# [Collected data]
[Start of Attachment]

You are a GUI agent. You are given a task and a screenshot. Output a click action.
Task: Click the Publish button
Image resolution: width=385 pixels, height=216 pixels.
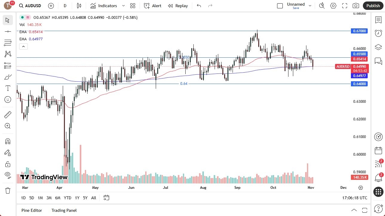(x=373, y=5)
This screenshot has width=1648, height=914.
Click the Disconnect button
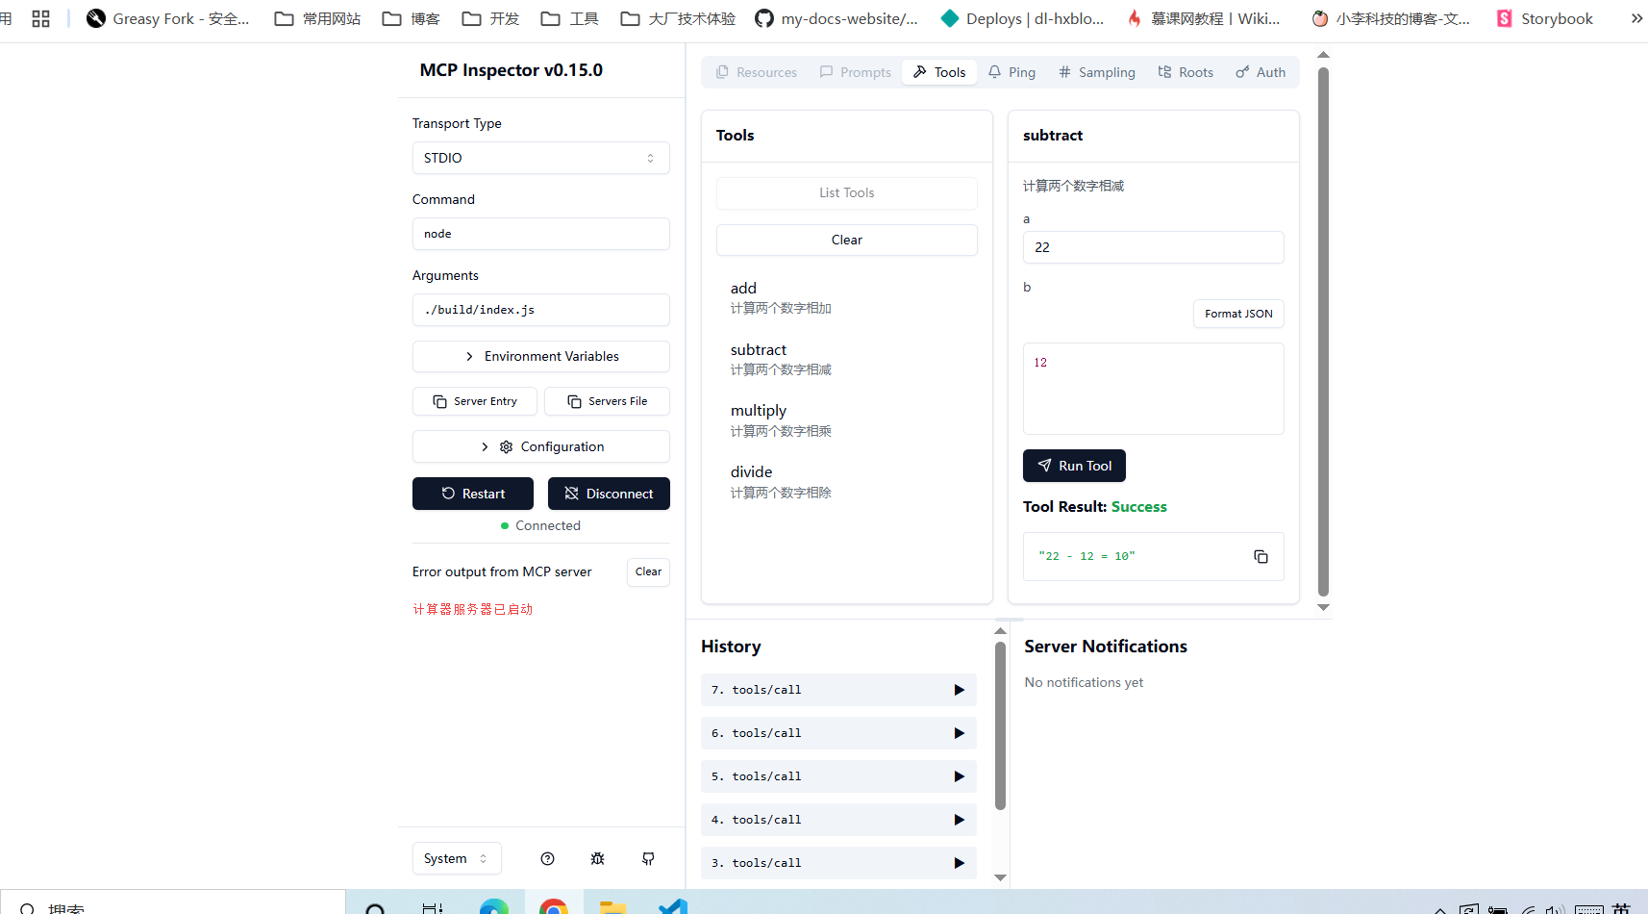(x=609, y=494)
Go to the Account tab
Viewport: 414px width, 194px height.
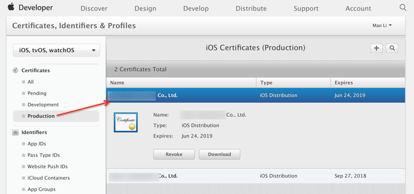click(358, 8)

[End of Attachment]

# [Problem description]
Each entry above is to be given again exactly, and any image in it is to be dropped.

# [Finished task]
You are a GUI agent. You are given a task and a screenshot. Output a click action.
Task: Click the Publish button
Image resolution: width=385 pixels, height=216 pixels.
(x=373, y=5)
This screenshot has width=1648, height=914.
Click the Disconnect button
(x=609, y=494)
Go to the Account tab
Viewport: 414px width, 194px height.
click(358, 8)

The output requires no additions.